The right handed adapter assembled.

The joystick facing down moves due to the pressure of you moving the adapter against a surface, such as a table. Kuumeri designed it so it can be strapped to a leg instead, making it easier to play if you're sat down. The adapter can also be strapped to your hand to help prevent it from slipping out of your grip.

Left-handed adapter with the hand strap attached.

Any buttons that would be facing downwards have extensions which can be pressed from the top side of the adapter, as well as extensions on the back of the adapter where they can be easily reached with your middle and ring fingers.

The layout of the button extensions at the front for the right-handed adapter.
A back view of the adapter shows where the extra extensions for the middle and ring fingers sit.

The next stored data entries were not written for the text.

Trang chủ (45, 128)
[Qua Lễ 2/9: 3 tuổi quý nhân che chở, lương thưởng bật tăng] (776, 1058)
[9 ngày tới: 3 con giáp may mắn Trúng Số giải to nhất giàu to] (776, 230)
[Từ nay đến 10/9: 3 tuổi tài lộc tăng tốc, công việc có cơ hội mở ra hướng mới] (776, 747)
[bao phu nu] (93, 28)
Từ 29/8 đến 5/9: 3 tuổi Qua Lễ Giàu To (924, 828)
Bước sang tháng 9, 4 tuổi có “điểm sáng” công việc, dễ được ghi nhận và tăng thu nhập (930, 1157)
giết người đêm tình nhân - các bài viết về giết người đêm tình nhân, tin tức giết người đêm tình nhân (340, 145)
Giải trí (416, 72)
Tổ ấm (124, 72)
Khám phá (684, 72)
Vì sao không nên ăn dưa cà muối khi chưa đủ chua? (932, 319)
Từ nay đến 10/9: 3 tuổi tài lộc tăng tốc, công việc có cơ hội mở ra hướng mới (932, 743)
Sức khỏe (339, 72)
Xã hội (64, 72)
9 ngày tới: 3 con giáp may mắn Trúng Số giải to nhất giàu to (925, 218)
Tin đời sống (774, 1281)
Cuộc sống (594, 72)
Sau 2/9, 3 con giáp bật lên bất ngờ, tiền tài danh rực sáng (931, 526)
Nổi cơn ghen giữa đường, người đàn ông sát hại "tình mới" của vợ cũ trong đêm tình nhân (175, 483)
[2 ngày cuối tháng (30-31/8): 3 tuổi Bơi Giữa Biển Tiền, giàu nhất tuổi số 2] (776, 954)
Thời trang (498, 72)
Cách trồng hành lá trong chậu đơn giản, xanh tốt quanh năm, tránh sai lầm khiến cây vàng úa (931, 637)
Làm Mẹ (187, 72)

In his video, Kuumeri calls the Joy-Con adapter the "least compromised" of adapter designs he's created for different controllers thanks to the flexibility of being able to remove the Joy-Cons and position them however you want. The video reveals his thought process during the design and reiteration stages (and it's a fun watch if you're a fan of terrible puns like me). Towards the end he shows the adapter in action by playing some Breath of the Wild, as well as beating a friend at Super Smash Bros. Ultimate, proving it's capable of translating two-handed input well.

Watch on YouTube

The Nintendo Switch has no accessibility features on its OS or its hardware, as detailed by AbleGamers. Adapters are a huge step forwards for accessibility and disabled gamers, but Nintendo is yet to speak on the topic.

Kuumeri has made the Joy-Con adapter, as well as adapters for other controllers, available to buy on his Etsy store. The Joy-Con adapter is 3D printed and assembled by hand, and all sales come with the optional hand and leg straps.